The selection unit 56 is incorporated in the housing 90, for example. Further, the selection unit 56 may not be incorporated in the housing 90. In this case, a plurality of selection units 56 may be provided so as to be held by each of the plurality of users 82.

As shown in FIG. 2, the control unit 20 is connected to the plurality of oscillation devices 12, the recognition unit 30, the display unit 40, the distance calculation unit 50, and the selection unit 56. The control unit 20 controls the plurality of oscillation devices 12 so as to reproduce the audio data associated with the display object 80 selected by each user 82 toward the position of each user 82. This is performed, for example, as follows.
First, for each user 82, the feature quantity of each user 82 is registered in association with the ID. Next, the display object 80 selected by each user 82 is stored in association with the ID of each user 82. Next, an ID corresponding to the specific display object 80 is selected, and a feature amount associated with the selected ID is read out. Next, the user 82 having the read feature amount is selected by image processing. Then, the audio data associated with the display object 80 is reproduced for the user 82.
Further, the control unit 20 adjusts the volume and sound quality of the audio data reproduced for each user 82 based on the distance between each user 82 and the oscillation device 12 calculated by the distance calculation unit 50.

  FIG. 3 is a plan view showing the parametric speaker 10 shown in FIG. As shown in FIG. 3, the parametric speaker 10 is configured by arranging a plurality of oscillation devices 12 in an array, for example.

  4 is a cross-sectional view showing the oscillation device 12 shown in FIG. The oscillation device 12 includes a piezoelectric vibrator 60, a vibration member 62, and a support member 64. The piezoelectric vibrator 60 is provided on one surface of the vibration member 62. The support member 64 supports the edge of the vibration member 62.

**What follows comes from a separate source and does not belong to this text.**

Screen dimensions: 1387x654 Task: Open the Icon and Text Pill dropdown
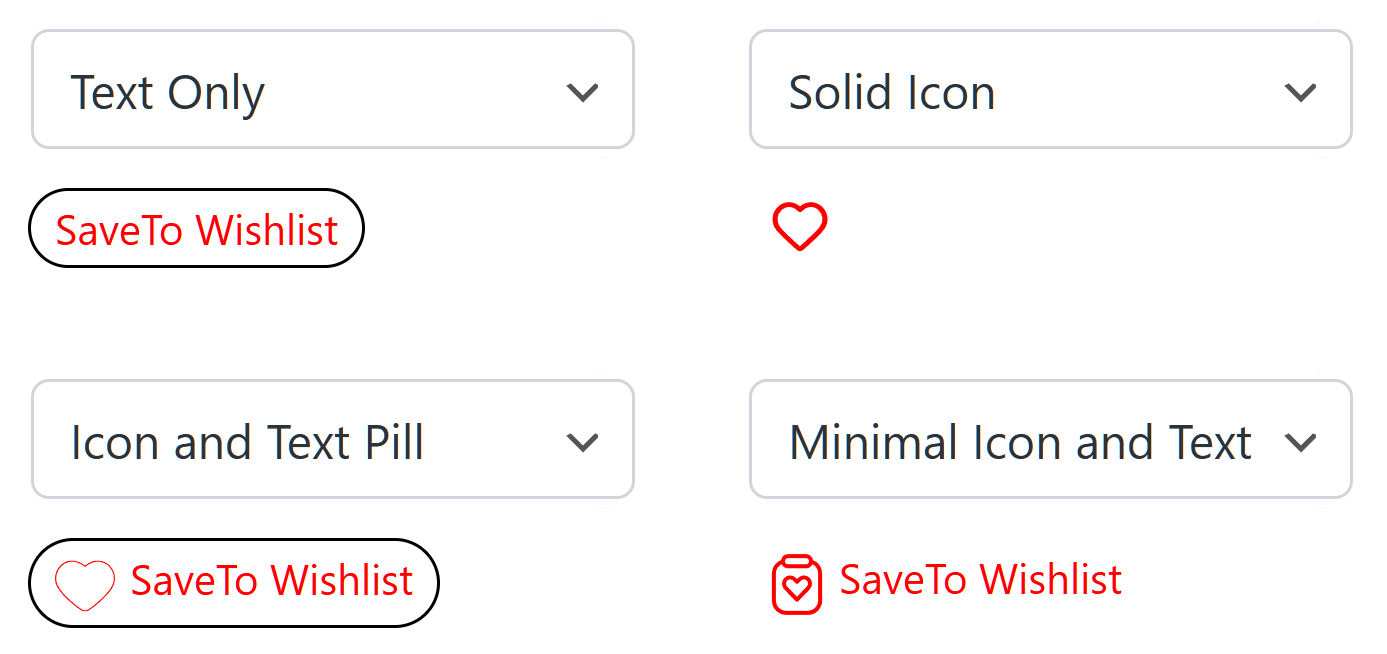[x=333, y=440]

  The control unit 20 is connected to the piezoelectric vibrator 60 via the signal generation unit 22. The signal generator 22 generates an electrical signal that is input to the piezoelectric vibrator 60. The control unit 20 controls the signal generation unit 22 based on information input from the outside, thereby controlling the oscillation of the oscillation device 12. The control unit 20 inputs a modulation signal as a parametric speaker to the oscillation device 12 via the signal generation unit 22. At this time, the piezoelectric vibrator 60 uses a sound wave of 20 kHz or more, for example, 100 kHz, as a signal transport wave.

FIG. 5 is a cross-sectional view showing the piezoelectric vibrator 60 shown in FIG. As shown in FIG. 4, the piezoelectric vibrator 60 includes a piezoelectric body 70, an upper electrode 72, and a lower electrode 74. The piezoelectric vibrator 60 is, for example, circular or elliptical in plan view. The piezoelectric body 70 is sandwiched between the upper electrode 72 and the lower electrode 74. The piezoelectric body 70 is polarized in the thickness direction. The piezoelectric body 70 is made of a material having a piezoelectric effect, and is made of, for example, lead zirconate titanate (PZT) or barium titanate (BaTiO ₃ ), which is a material having high electromechanical conversion efficiency. The thickness of the piezoelectric body 70 is preferably 10 μm to 1 mm. The piezoelectric body 70 is made of a brittle material. For this reason, when the thickness is less than 10 μm, breakage or the like tends to occur during handling. On the other hand, when the thickness exceeds 1 mm, the electric field strength of the piezoelectric body 70 is reduced. For this reason, the energy conversion efficiency is reduced.

  The upper electrode 72 and the lower electrode 74 are made of a material having electrical conductivity, for example, silver or a silver / palladium alloy. Silver is a low-resistance general-purpose material and is advantageous from the viewpoint of manufacturing cost and manufacturing process. Further, the silver / palladium alloy is a low resistance material excellent in oxidation resistance and excellent in reliability. The thickness of the upper electrode 72 and the lower electrode 74 is preferably 1 μm to 50 μm. When the thickness is less than 1 μm, it becomes difficult to form the film uniformly. On the other hand, when the thickness exceeds 50 μm, the upper electrode 72 or the lower electrode 74 serves as a restraint surface with respect to the piezoelectric body 70 and causes a decrease in energy conversion efficiency.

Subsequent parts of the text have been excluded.